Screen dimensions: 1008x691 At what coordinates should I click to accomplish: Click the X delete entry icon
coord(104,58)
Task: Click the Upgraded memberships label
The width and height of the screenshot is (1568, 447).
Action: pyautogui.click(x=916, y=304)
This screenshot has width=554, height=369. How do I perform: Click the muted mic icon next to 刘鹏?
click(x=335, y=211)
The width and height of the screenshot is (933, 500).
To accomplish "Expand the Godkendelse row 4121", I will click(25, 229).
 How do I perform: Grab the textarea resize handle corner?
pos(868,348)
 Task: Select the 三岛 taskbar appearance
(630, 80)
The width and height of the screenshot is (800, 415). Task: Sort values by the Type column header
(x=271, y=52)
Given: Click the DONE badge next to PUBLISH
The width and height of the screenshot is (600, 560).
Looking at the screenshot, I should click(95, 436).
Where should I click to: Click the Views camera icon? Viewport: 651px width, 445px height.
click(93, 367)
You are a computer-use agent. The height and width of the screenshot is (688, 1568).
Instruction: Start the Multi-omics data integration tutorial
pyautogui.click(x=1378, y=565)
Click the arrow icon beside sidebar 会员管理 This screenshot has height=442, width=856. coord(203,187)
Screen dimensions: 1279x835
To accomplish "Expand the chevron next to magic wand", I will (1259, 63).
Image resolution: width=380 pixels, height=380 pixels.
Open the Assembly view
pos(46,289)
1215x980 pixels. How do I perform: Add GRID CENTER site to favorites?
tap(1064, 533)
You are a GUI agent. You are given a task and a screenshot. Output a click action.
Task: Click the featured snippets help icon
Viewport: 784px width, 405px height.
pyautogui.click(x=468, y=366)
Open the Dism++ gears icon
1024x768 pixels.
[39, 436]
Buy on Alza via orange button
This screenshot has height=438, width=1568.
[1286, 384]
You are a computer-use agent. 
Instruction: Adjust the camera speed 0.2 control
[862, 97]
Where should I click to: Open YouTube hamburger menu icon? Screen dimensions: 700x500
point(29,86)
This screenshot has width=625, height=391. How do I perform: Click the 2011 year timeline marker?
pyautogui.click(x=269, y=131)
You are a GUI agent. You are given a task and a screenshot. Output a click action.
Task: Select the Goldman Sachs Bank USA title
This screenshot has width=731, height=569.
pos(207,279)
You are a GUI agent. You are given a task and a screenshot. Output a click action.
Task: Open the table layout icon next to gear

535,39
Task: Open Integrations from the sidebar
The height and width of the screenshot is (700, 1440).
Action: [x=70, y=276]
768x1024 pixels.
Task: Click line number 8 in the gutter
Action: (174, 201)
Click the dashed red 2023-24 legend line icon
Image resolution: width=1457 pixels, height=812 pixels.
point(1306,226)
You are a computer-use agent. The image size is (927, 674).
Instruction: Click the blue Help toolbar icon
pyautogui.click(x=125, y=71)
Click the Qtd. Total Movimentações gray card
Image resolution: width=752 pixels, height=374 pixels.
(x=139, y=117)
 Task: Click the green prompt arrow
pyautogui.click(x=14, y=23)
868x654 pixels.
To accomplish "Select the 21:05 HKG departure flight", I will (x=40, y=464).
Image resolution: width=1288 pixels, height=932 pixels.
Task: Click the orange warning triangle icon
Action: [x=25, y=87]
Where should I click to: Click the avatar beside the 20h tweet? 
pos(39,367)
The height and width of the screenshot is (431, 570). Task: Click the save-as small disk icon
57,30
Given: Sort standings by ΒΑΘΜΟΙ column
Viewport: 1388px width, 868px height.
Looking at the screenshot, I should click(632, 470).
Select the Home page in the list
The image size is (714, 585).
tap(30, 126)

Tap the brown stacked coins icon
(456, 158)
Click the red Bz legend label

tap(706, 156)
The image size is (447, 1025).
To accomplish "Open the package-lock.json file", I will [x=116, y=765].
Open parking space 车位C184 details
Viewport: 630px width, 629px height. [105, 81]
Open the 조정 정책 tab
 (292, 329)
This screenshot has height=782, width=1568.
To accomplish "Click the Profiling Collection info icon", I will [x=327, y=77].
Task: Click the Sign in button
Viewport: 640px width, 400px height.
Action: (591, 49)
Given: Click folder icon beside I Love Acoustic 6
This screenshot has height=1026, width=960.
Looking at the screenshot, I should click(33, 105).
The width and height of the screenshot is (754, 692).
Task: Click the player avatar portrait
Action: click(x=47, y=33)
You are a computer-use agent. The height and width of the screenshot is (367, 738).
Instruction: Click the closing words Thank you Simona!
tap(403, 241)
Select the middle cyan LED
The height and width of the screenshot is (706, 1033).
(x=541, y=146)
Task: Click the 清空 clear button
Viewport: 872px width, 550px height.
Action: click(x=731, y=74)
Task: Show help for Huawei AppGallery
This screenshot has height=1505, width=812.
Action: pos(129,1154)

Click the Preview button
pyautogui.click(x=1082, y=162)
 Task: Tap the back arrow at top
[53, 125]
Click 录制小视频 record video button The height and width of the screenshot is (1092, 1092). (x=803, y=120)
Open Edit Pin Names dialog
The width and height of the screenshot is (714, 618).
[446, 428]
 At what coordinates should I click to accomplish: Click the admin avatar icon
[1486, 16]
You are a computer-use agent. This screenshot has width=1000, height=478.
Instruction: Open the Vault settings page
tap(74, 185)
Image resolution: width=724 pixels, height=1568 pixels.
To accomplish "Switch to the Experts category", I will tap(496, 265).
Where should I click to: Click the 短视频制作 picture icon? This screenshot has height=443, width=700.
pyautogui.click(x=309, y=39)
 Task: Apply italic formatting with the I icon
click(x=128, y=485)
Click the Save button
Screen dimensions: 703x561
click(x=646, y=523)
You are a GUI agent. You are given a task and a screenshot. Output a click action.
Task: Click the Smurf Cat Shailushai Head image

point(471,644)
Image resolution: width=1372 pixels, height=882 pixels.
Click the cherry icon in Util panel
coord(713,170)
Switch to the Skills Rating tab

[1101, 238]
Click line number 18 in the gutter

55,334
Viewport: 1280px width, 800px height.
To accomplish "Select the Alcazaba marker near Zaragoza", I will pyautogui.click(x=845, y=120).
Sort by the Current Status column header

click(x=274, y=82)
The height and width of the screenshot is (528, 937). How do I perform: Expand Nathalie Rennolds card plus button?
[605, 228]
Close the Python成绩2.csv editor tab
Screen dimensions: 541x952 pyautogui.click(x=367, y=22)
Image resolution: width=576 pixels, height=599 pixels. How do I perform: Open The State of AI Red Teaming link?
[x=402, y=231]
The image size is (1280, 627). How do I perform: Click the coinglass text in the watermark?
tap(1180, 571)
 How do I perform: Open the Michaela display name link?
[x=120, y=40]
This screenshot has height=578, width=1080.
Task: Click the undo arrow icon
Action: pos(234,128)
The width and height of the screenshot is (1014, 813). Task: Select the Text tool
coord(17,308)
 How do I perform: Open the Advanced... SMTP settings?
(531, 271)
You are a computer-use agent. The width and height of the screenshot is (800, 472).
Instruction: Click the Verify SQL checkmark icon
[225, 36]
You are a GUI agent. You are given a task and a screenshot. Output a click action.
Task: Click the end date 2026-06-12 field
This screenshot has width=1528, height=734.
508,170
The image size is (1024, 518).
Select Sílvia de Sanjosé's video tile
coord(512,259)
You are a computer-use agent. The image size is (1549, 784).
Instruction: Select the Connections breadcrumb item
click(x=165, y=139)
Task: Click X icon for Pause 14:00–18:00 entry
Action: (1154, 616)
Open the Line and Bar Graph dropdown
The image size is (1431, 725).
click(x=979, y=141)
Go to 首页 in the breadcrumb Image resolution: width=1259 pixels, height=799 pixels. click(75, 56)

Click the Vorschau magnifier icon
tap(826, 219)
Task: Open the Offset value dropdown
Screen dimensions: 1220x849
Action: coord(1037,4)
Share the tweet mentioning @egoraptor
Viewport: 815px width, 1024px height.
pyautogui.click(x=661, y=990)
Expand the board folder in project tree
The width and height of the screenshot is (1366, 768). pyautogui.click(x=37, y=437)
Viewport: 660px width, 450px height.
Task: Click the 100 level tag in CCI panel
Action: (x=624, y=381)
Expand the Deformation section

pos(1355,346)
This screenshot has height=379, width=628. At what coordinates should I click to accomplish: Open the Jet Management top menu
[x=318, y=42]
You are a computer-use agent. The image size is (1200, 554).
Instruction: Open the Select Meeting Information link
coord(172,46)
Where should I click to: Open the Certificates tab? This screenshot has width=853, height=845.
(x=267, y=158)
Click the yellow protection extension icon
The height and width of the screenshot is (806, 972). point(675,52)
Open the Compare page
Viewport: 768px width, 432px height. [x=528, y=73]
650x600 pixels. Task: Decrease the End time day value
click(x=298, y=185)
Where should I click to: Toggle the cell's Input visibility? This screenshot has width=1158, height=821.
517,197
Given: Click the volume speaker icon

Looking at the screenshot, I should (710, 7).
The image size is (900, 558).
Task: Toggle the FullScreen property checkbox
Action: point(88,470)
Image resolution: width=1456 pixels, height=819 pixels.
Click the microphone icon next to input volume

▸ WHAT THE TASK ASKS:
Look through the material above and print exactly the lines from the one containing "Image resolution: width=576" to the one containing "Task: Open the Offset value dropdown", both included, and nothing more.

▸ EXERCISE SOLUTION:
Image resolution: width=576 pixels, height=599 pixels. How do I perform: Open The State of AI Red Teaming link?
[x=402, y=231]
The image size is (1280, 627). How do I perform: Click the coinglass text in the watermark?
tap(1180, 571)
 How do I perform: Open the Michaela display name link?
[x=120, y=40]
This screenshot has height=578, width=1080.
Task: Click the undo arrow icon
Action: pos(234,128)
The width and height of the screenshot is (1014, 813). Task: Select the Text tool
coord(17,308)
 How do I perform: Open the Advanced... SMTP settings?
(531, 271)
You are a computer-use agent. The width and height of the screenshot is (800, 472).
Instruction: Click the Verify SQL checkmark icon
[225, 36]
You are a GUI agent. You are given a task and a screenshot. Output a click action.
Task: Click the end date 2026-06-12 field
This screenshot has width=1528, height=734.
508,170
The image size is (1024, 518).
Select Sílvia de Sanjosé's video tile
coord(512,259)
You are a computer-use agent. The image size is (1549, 784).
Instruction: Select the Connections breadcrumb item
click(x=165, y=139)
Task: Click X icon for Pause 14:00–18:00 entry
Action: (1154, 616)
Open the Line and Bar Graph dropdown
The image size is (1431, 725).
click(x=979, y=141)
Go to 首页 in the breadcrumb Image resolution: width=1259 pixels, height=799 pixels. click(75, 56)

Click the Vorschau magnifier icon
tap(826, 219)
Task: Open the Offset value dropdown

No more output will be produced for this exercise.